Two-thirds of youngsters are interested and involved in Swiss politics, but their discussions take place via other channels than those of adults, new research has found.
Adolescents and young adults are particularly interested in national and international politics and this interest grows as they get older, a new study called “Scoop it 2.0”, carried out by the umbrella organisation for the Swiss Youth Parliament and the University of Applied Sciences in Chur, has revealed.
Youngsters especially support the idea of lowering the voting age or having more space for their own political activities, it declared.
Most political discussions between young people take place among friends and family, but youngsters also use instant messaging networks like WhatsApp or social media Facebook or Twitter.
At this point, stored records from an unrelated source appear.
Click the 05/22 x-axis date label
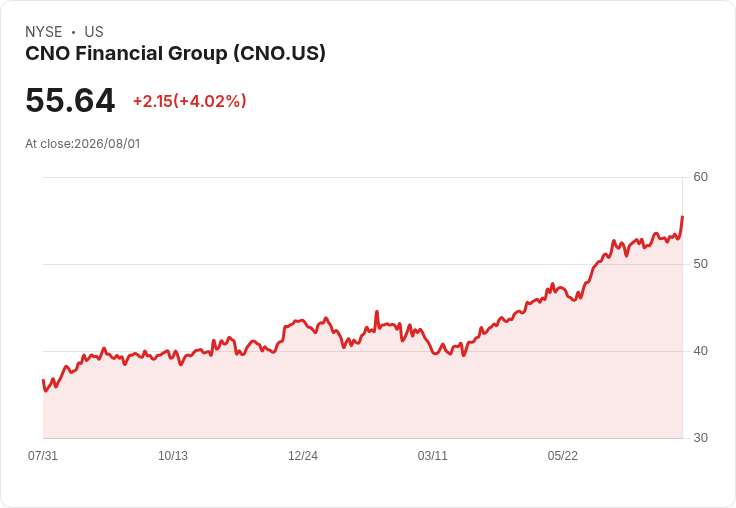 click(562, 455)
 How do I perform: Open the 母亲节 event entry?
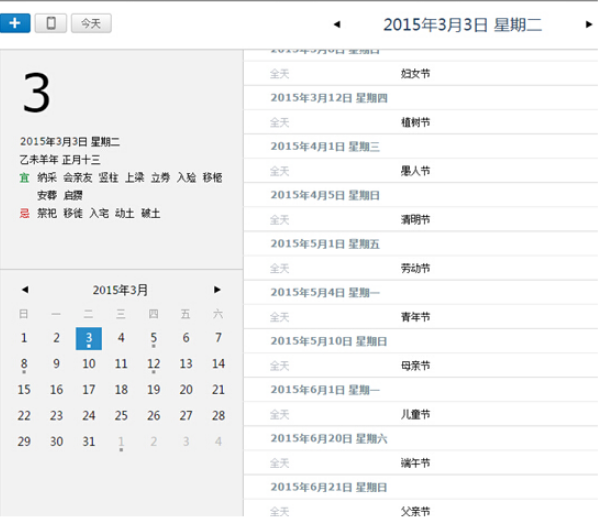pyautogui.click(x=415, y=366)
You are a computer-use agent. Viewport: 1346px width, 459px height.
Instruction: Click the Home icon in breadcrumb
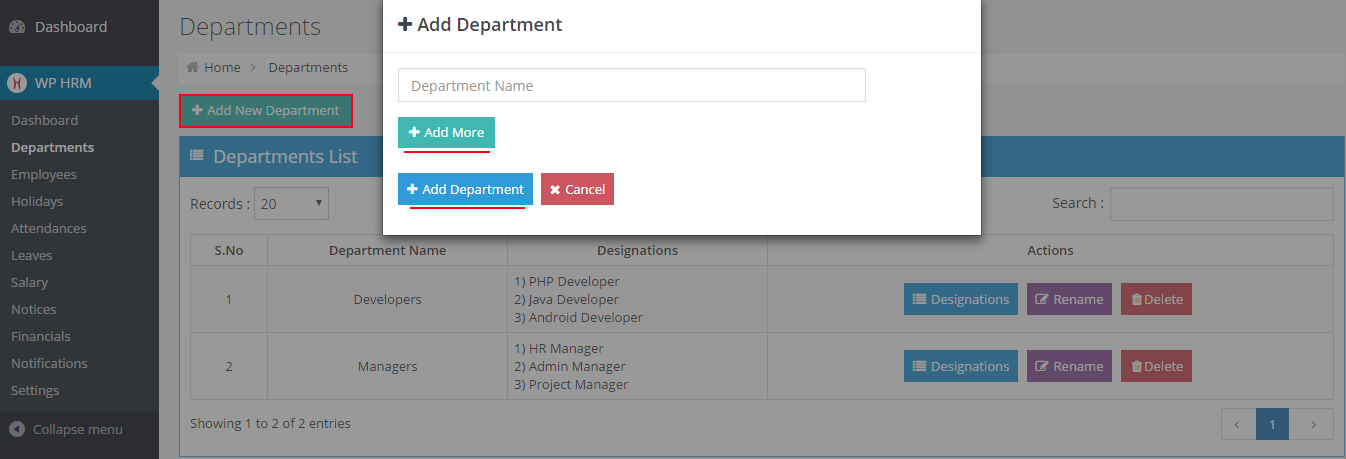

The report said adults don’t pay sufficient attention to the media used by this ‘digital native’ generation and often ignore their needs for political participation.
“Children and young people need suitable forms of participation” to be able to take part in political processes, it declared.
Despite young people’s interest, surveys in the past have shown that they often don’t participate in votes, citing a lack of time, formalities and the complexity of the voting issues. Running for a political office and party membership are also not very popular with young people.
The umbrella organisation for the Swiss Youth Parliament and the University of Applied Sciences in Chur questioned 3,400 people between the ages of 14 and 25 on their media usage behaviour, their interests and their needs for political participation.